Silver Screen: Bad Teacher ***
It's hard not to think of the exceptional, totally underrated Billy Bob Thornton vehicle Bad Santa when watching Bad Teacher, and the title is far from the only similarity. Bad Santa is about a substance-abusing, sexually indiscriminate con artist exploiting a job working with children for his own gain. That exact one-line descriptor fits Bad Teacher, a dark comedy similarly enamored with crudeness and spite, and star Cameron Diaz's character Elizabeth Halsey might as well be the slightly more accomplished little sister to Thornton's wonderfully amoral mall Santa. Same premise, different setting, copyright technically uninfringed upon.
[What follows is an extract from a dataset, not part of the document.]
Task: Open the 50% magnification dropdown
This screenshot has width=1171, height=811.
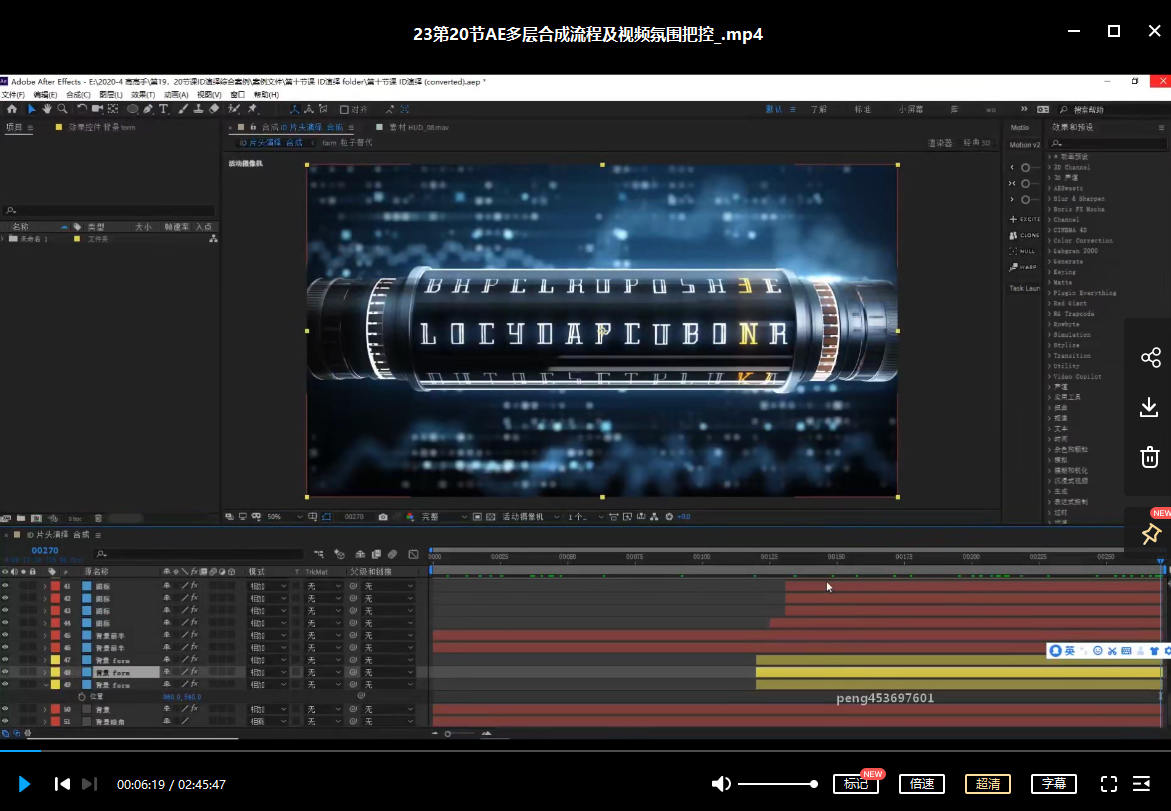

While Bad Teacher lacks the commitment to depravity and misanthropy (as well as the subsequent black-humored uplifting message) of its Bad predecessor, it still works, if only as a joke-delivery system and a showcase for the supporting players.
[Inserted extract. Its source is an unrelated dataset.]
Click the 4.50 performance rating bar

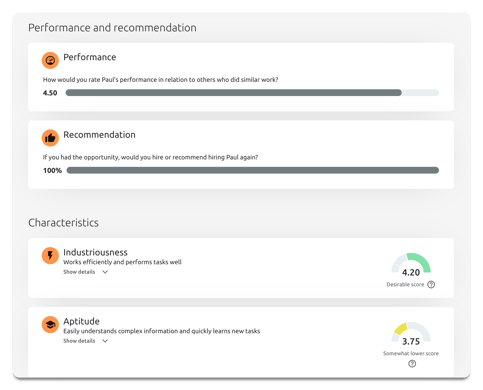[x=252, y=93]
Diaz's Elizabeth is exactly the kind of teacher antiunion activists think of when they attack the tenure system. For her, teaching junior high is the easiest job she can maintain while still supporting herself, thanks largely to the apathy of the students and the gullibility of her fellow staffmembers. Elizabeth shows up hungover, gets high, and spends her class time showing movies in which dedicated educators inspire their charges. (She starts with Stand and Deliver and Lean on Me but gradually lapses into tangentially school-related fare like Scream.)
She spots her ticket out of the business when she meets Scott (Justin Timberlake), the newest instructor at John Adams Middle School, a naï ve but well-intentioned scion to a wealthy family. He's recently been dumped, and to casual conwoman Elizabeth he's an easy mark. The only weapon she needs to land her prey is a new set of boobs, but with her poor credit, she can't get the plastic surgeon to approve the procedure. A slew of early schemes help her net a little cash, but she finds the prospect of a big payout in the $5,700 bonus check awarded to the teacher whose class scores the highest on their state achievement tests.
That's where Bad Teacher's plot should theoretically kick in, and it does, kinda. Suddenly motivated, Elizabeth has the kids hitting the books and taking quizzes with violent repercussions for wrong answers. With the methodology of her madness applied to the appropriate goal, she becomes a kind of evil force for good. Sort of, anyway, but any time the story begins to gain momentum the movie wanders off on a tangent.
Much of the second half of the movie is dedicated to her relationship with two supporting players, Russell (Jason Segel), an amiable gym teacher persistently seeking Elizabeth's affection, and Amy Squirrel (Lucy Punch), a unbalanced, chipper teacher who also has eyes for Scott. The striking Punch, who was so funny in her limited screen time in the otherwise flat Dinner for Schmucks, is a fun antagonist for our antiheroine, and Segel gets a lot of laughs despite having the film's most underwritten character.
Bad Teacher's primary flaw is its flimsiness. It feels as hastily planned and aimless as one of Elizabeth's lessons. All the elements are in place here for a movie— a story and a conflict and solid characters, not to mention good actors in the roles— but none of it adds up to much. There are several big laughs and a handful of good scenes, most of them Elizabeth's interactions with her confused young charges, but talented director Jake Kasdan (The Zero Effect, Freaks and Geeks), working from a script by The Office writers Gene Stupnitsky and Lee Eisenberg, can't seem to tell when the movie is going somewhere and when it's spinning its wheels.
Diaz does nice work, simultaneously sexed up and deglammed. In fact, she's at her best when she's being bad, as John Cusack's soul-draining girlfriend in Being John Malkovich and especially as the murderous bride in Peter Berg's amazing dark comedy Very Bad Things. Her individual interactions with the students hint that those relationships could be deeper and more interesting, but the movie never lets her sink too low or find moments of real redemption.